Question

4.there are two weights of the same mass of 2.0 kg attached to a string looped over a braked pulley. the left weight is lying on the floor, the right one is suspended 1.0 m above the floor. there is another weight of mass 0.5 kg attached to the string 20 cm above the right weight. the string except the part around the pulley is stretched vertically. we eventually released the pulley. 1. what is the speed at which the lower right weight hits the floor? 2. what is the height that the left weight rises to after the lower right weight falls inelastically to the floor? 3. what is the maximum height that the lower right weight rises back to? neglect the mass of both the string and the pulley, deformation of the string by tension, and friction.

Explanation:

Step1: Determine the total mass of the system

The total mass of the system $M_{total}=2M + m$, where $M = 2.0\ kg$ and $m=0.5\ kg$. So $M_{total}=2\times2 + 0.5=4.5\ kg$.

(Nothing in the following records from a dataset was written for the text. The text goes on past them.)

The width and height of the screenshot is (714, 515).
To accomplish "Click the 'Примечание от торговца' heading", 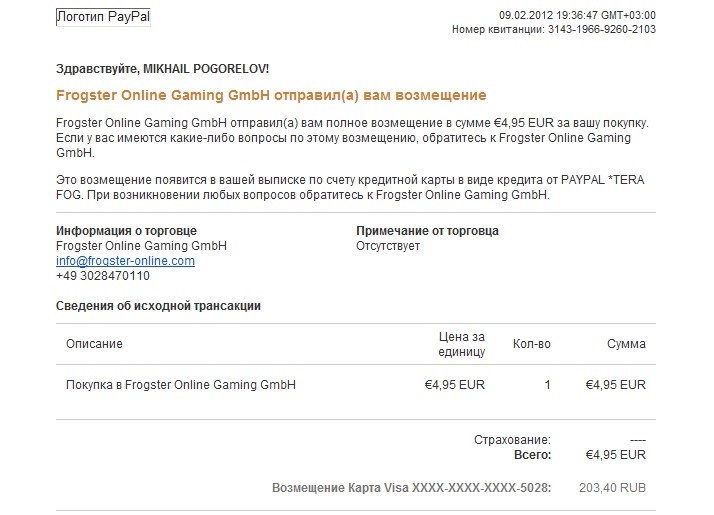I will [427, 231].
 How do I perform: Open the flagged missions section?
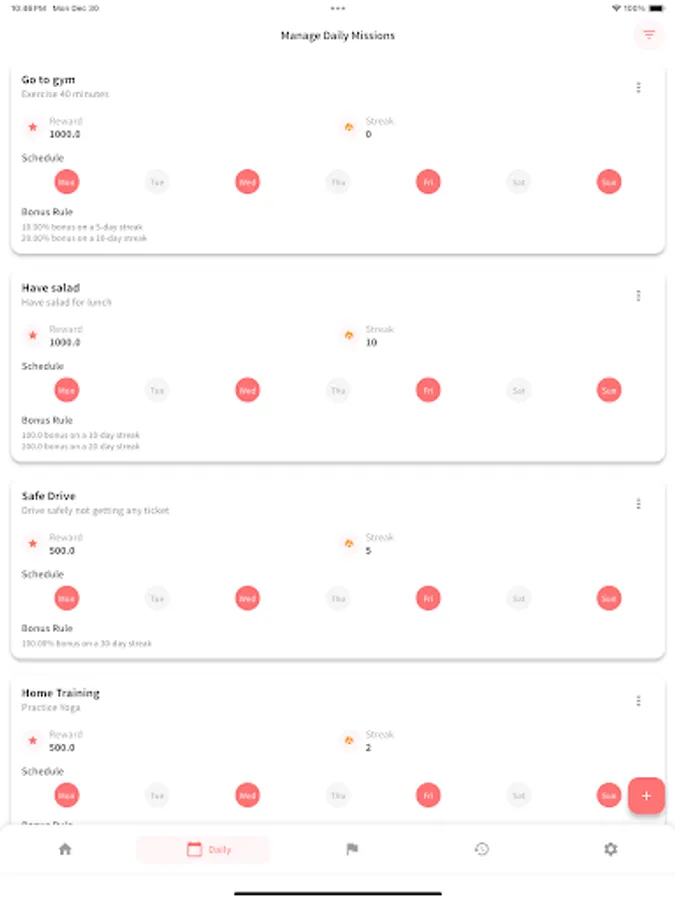(352, 848)
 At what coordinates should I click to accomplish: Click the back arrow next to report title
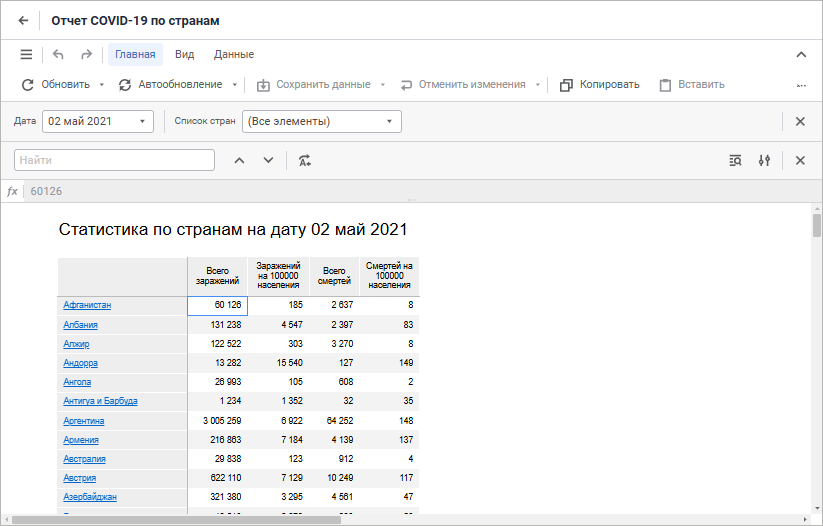coord(24,20)
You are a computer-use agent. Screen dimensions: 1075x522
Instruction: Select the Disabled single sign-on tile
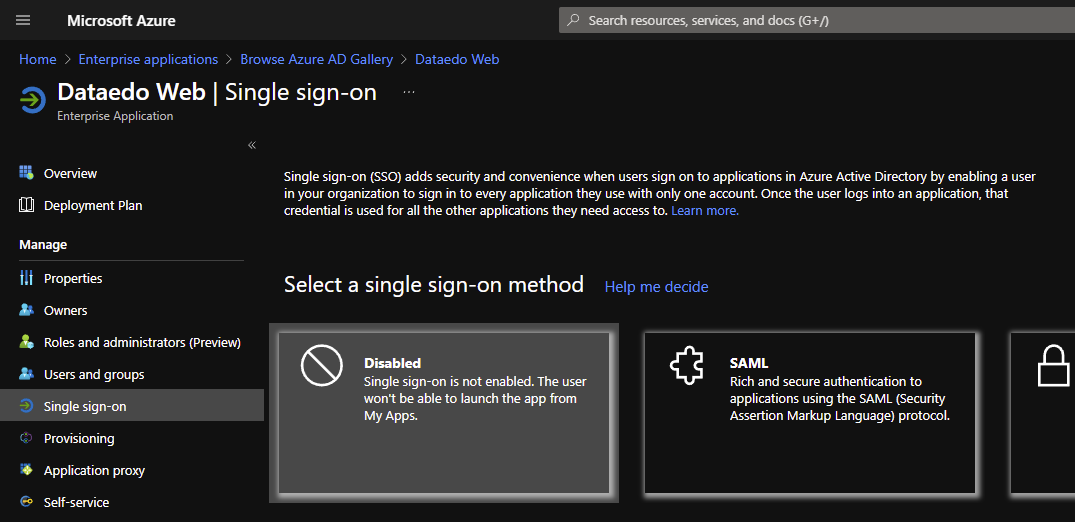pyautogui.click(x=444, y=412)
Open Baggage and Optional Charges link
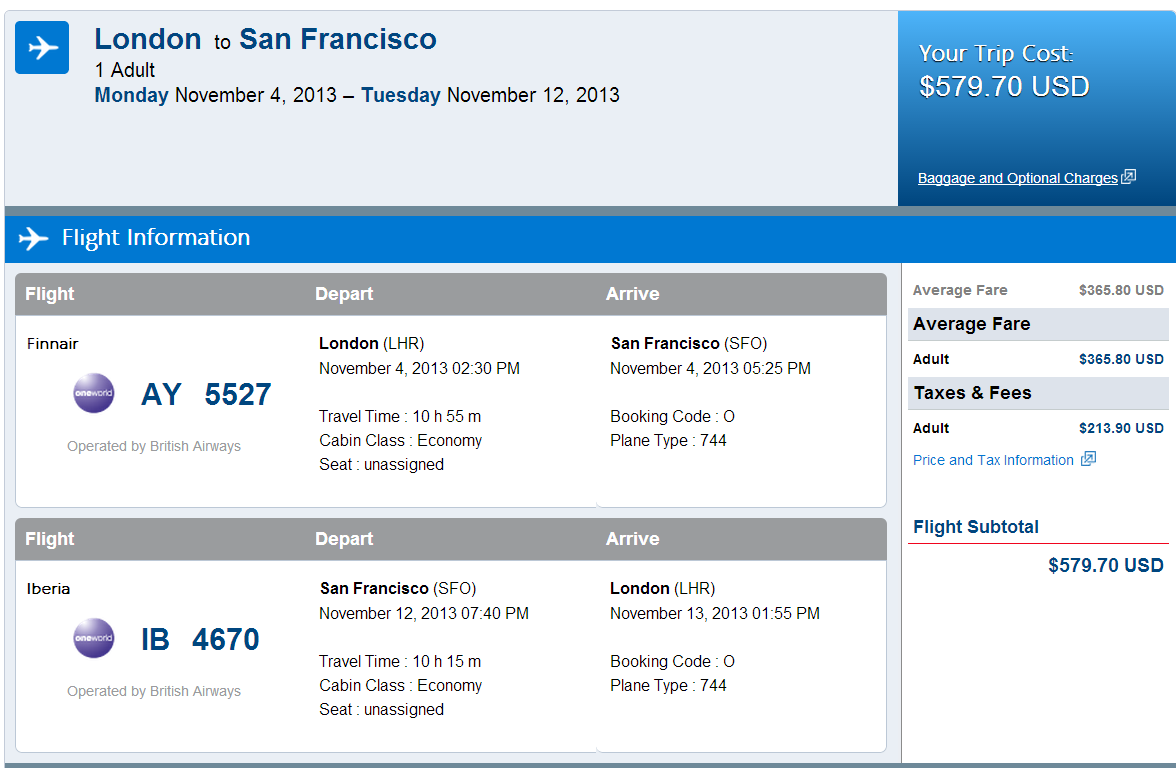This screenshot has width=1176, height=768. tap(1017, 178)
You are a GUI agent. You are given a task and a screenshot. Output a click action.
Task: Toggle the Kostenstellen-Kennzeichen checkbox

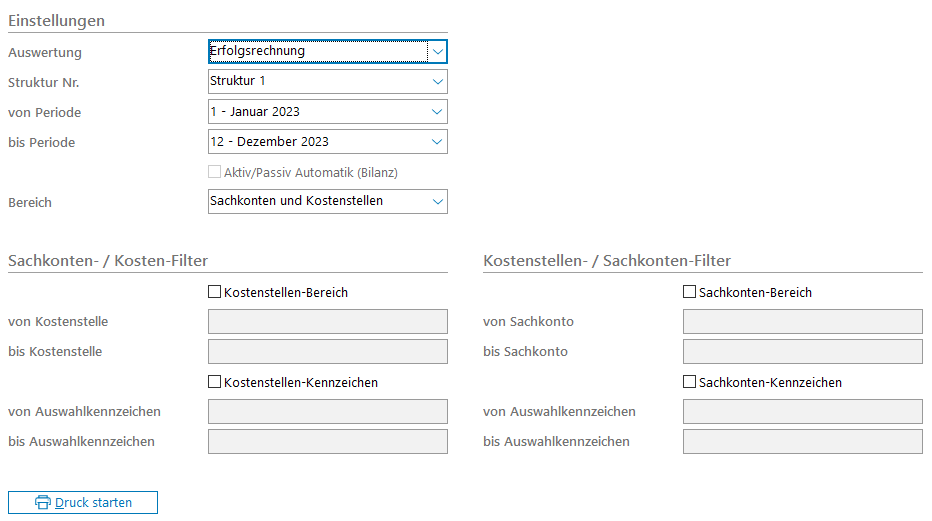tap(214, 383)
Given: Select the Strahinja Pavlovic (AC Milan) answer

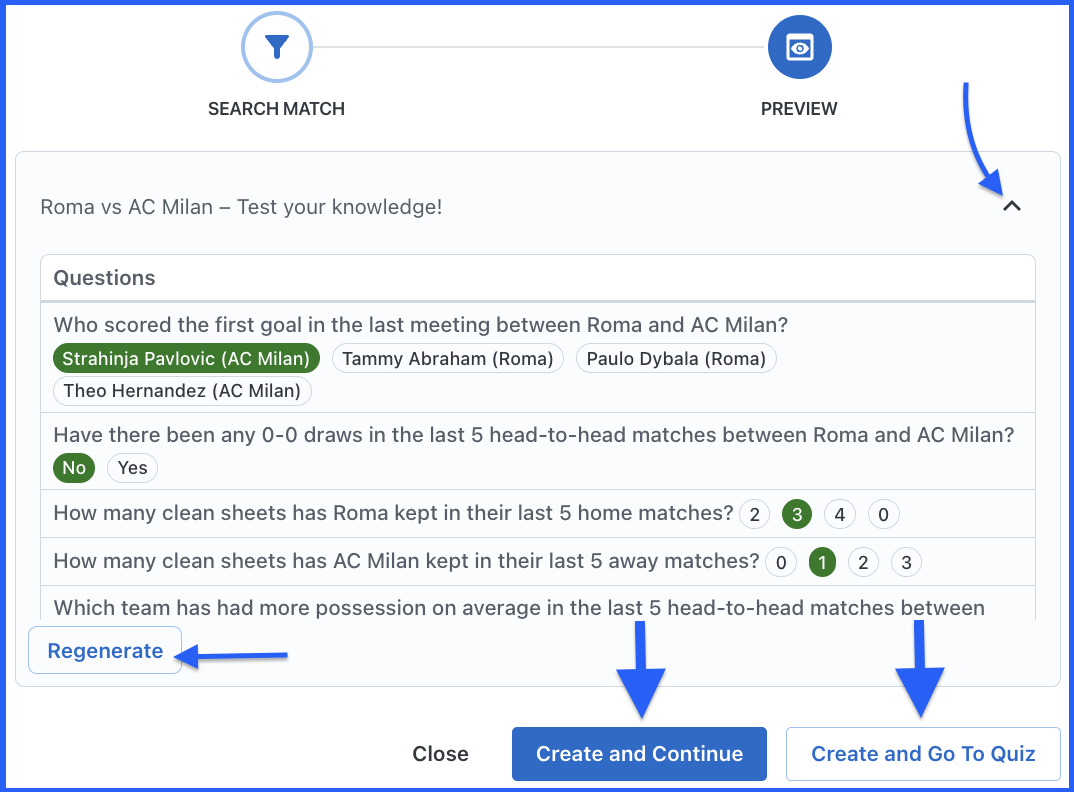Looking at the screenshot, I should pyautogui.click(x=186, y=359).
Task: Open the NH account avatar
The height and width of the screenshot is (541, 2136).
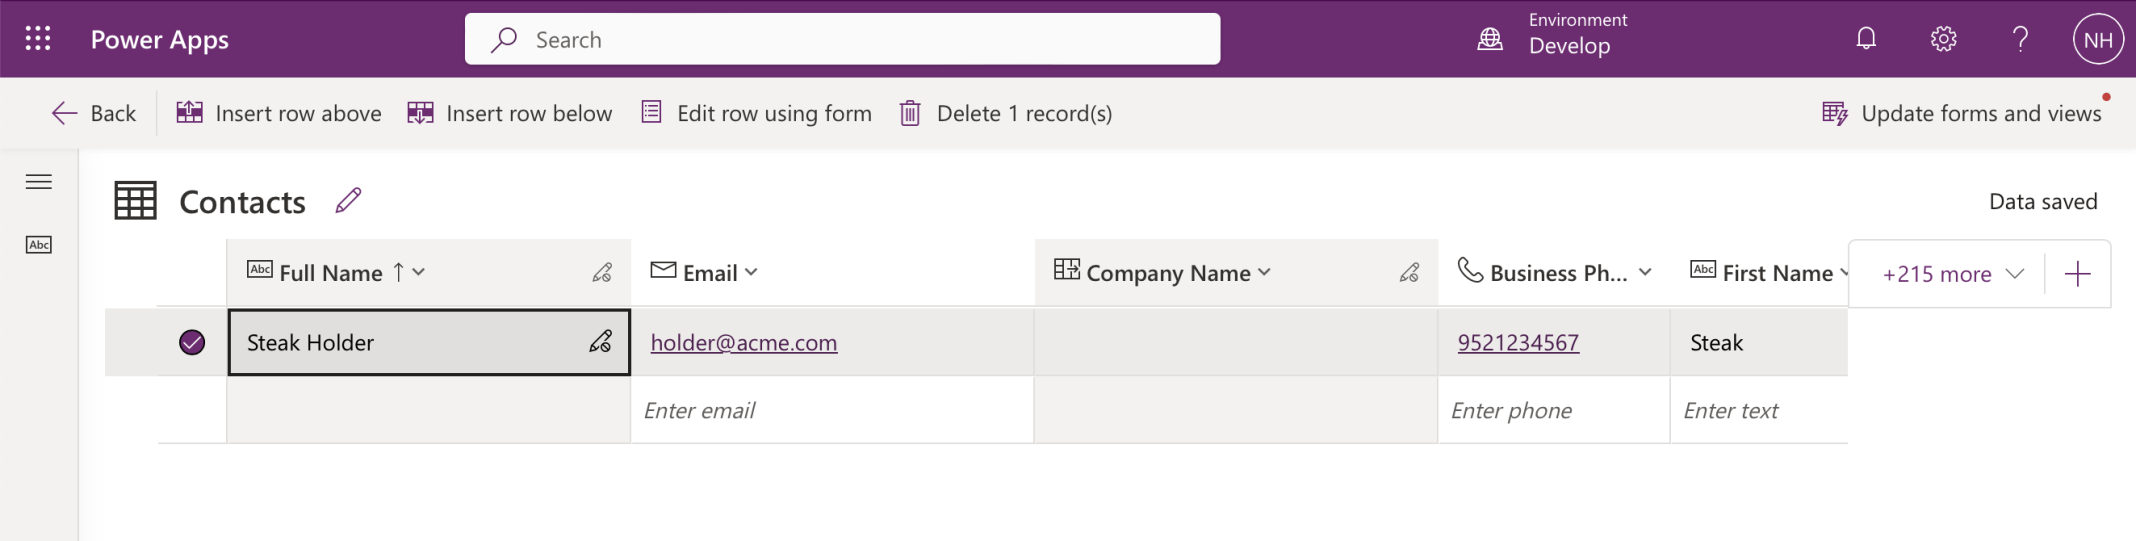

Step2: Apply conservation of mechanical - energy for the first part (finding the speed when the lower right - weight hits the floor)

The initial potential energy of the system is due to the lower right - weight of mass $M$ at height $h_1 = 1.0\ m$ and the upper right - weight of mass $m$ at height $h_1 + d$ (where $d = 0.2\ m$). The initial kinetic energy is $K_i = 0$. The final kinetic energy is $K_f=\frac{1}{2}M_{total}v^2$ and the final potential energy is $U_f$ (which we can set to 0 at the floor level for the lower right - weight).
The initial potential energy $U_i = Mgh_1+mg(h_1 + d)$.
By conservation of mechanical energy $U_i=K_f$, so $Mgh_1+mg(h_1 + d)=\frac{1}{2}(2M + m)v^2$.
Substitute $M = 2\ kg$, $m = 0.5\ kg$, $h_1 = 1\ m$, $d = 0.2\ m$, and $g = 9.8\ m/s^2$:
\[

$$\begin{align*} 2\times9.8\times1+0.5\times9.8\times(1 + 0.2)&=\frac{1}{2}(2\times2 + 0.5)v^2\\ 19.6+0.5\times9.8\times1.2&=\frac{1}{2}\times4.5v^2\\ 19.6 + 5.88&=2.25v^2\\ 25.48&=2.25v^2\\ v&=\sqrt{\frac{25.48}{2.25}}\approx3.37\ m/s \end{align*}$$

\]

Step3: Analyze the situation after the lower right - weight hits the floor inelastically

When the lower right - weight hits the floor inelastically, the mass of the moving system becomes $m + M$ (where $M = 2\ kg$ and $m = 0.5\ kg$). The initial kinetic energy of the remaining moving system (the upper right - weight and the left - weight) is $K_{i2}=\frac{1}{2}(M + m)v^2$ (with the $v$ found above), and this kinetic energy will be converted into potential energy $U_{f2}=(M + m)gh_2$ as the left - weight rises.
\[

$$\begin{align*} \frac{1}{2}(M + m)v^2&=(M + m)gh_2\\ h_2&=\frac{v^2}{2g} \end{align*}$$

\]
Substitute $v\approx3.37\ m/s$ and $g = 9.8\ m/s^2$: $h_2=\frac{3.37^2}{2\times9.8}\approx0.58\ m$.

Step4: Analyze the situation for the maximum height the lower right - weight rises back

After the left - weight reaches its maximum height and starts to fall, the system (left - weight and upper right - weight) will have kinetic energy again. When the string becomes taut again, the lower right - weight will start to move up.
We can use conservation of mechanical energy again. The initial kinetic energy of the system (left - weight and upper right - weight) when the string becomes taut is converted into potential energy of the whole system.
The maximum height the lower right - weight rises back is the same as the height it fell from initially, which is $h_1 = 1.0\ m$ (because of conservation of energy in the absence of non - conservative forces).

Answer:

1. The speed at which the lower right weight hits the floor is approximately $3.37\ m/s$.
2. The height that the left weight rises to after the lower right weight falls inelastically to the floor is approximately $0.58\ m$.
3. The maximum height that the lower right weight rises back to is $1.0\ m$.